**Records provided**
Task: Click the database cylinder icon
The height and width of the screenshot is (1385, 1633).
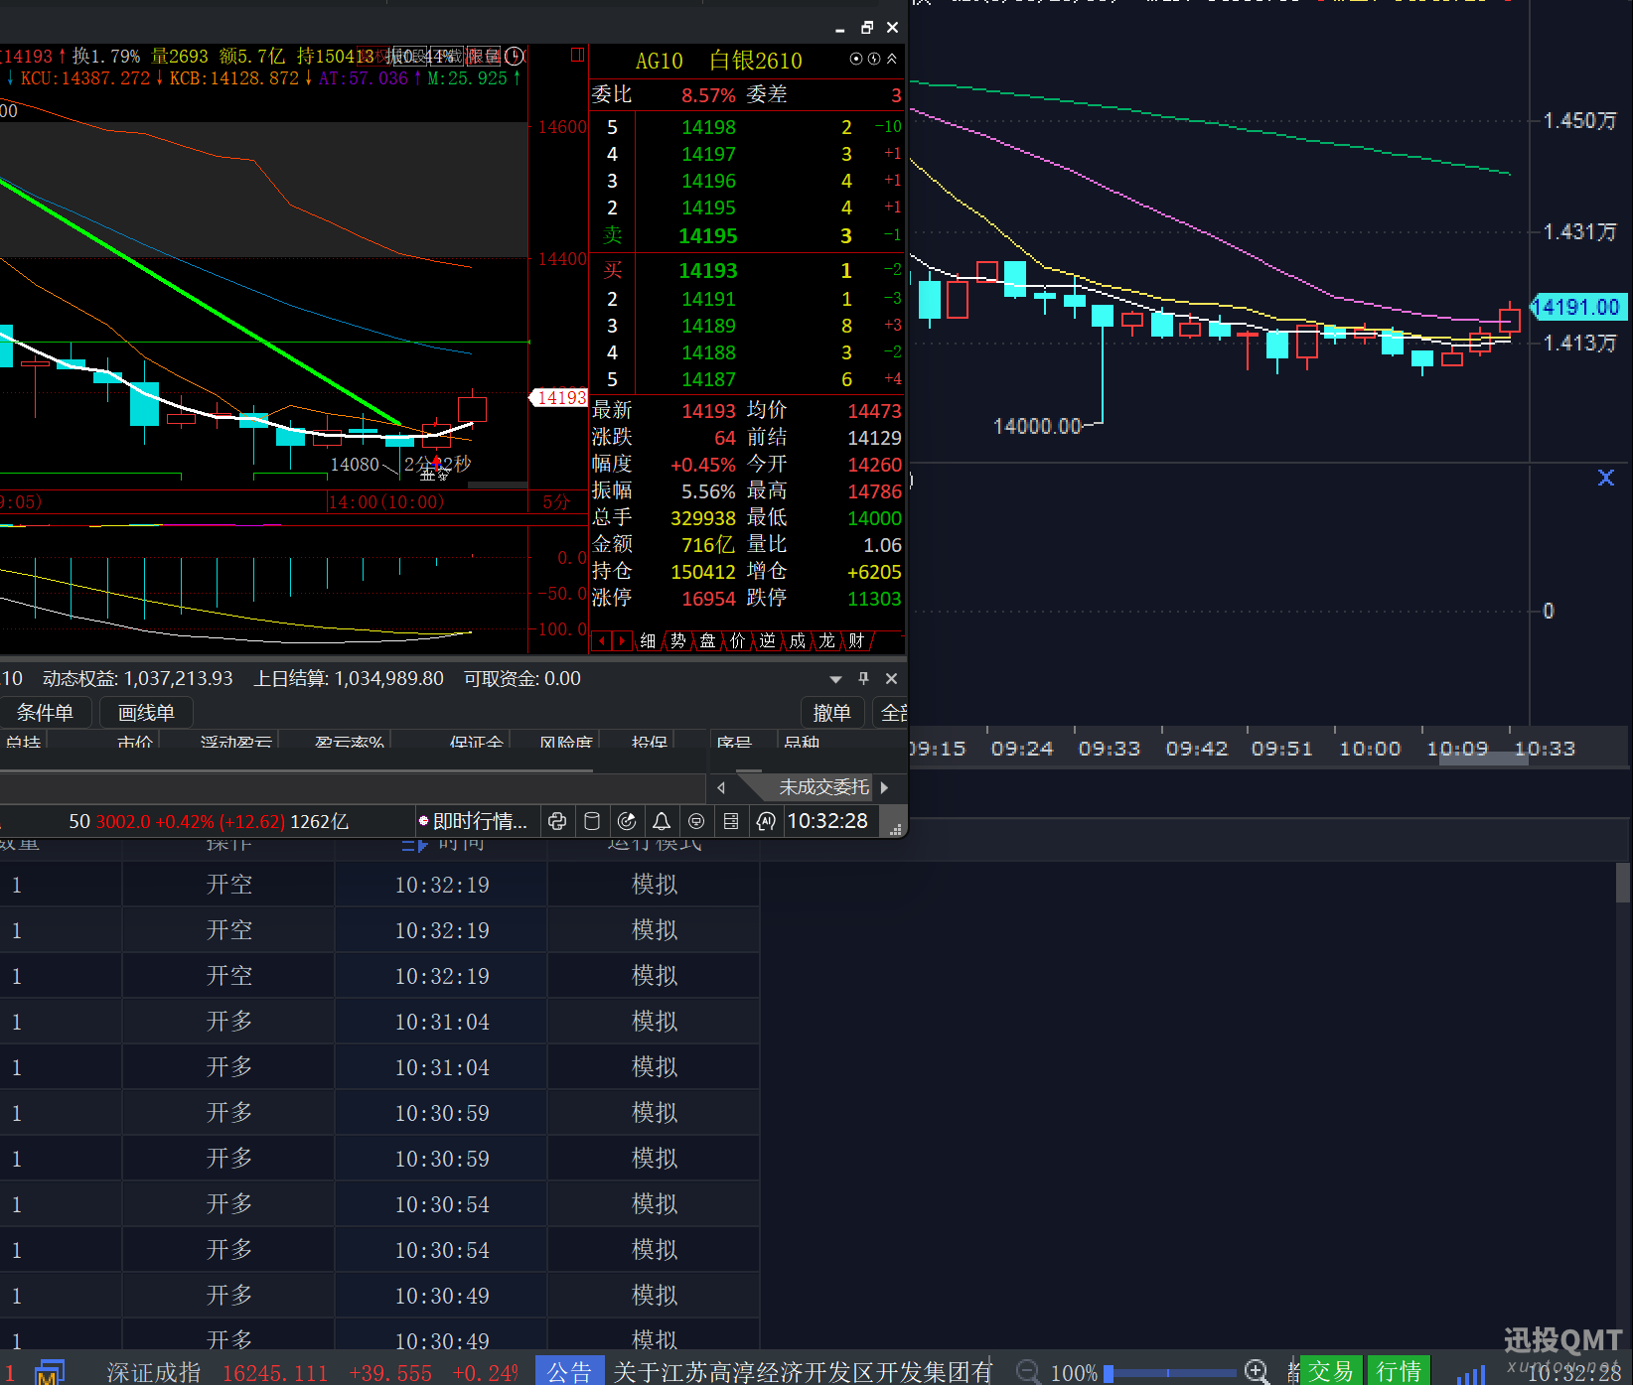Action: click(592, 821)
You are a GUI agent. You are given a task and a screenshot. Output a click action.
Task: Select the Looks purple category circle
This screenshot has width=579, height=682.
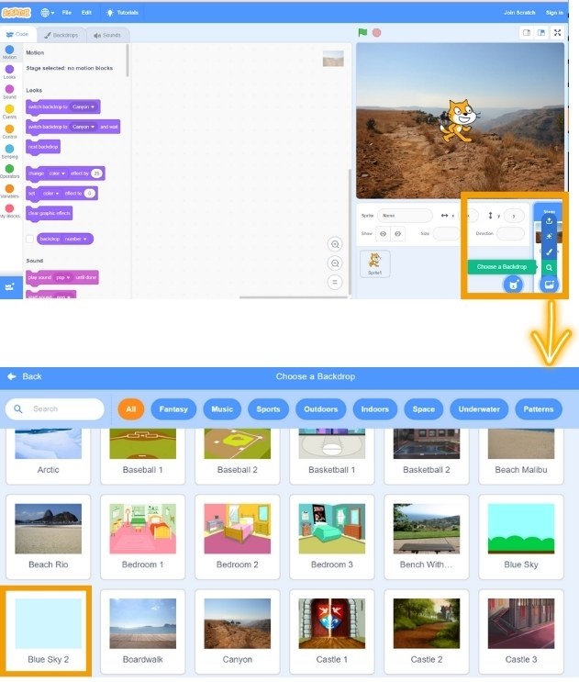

**How to complete this task**
Excluding all pictures, reproduce the records exactly as they appear above.

**Answer space**
Task: Click the database cylinder icon
The height and width of the screenshot is (1385, 1633).
Action: click(592, 821)
You are a GUI agent. You are given a task and a screenshot. Output a click action.
Task: Select the Looks purple category circle
This screenshot has width=579, height=682.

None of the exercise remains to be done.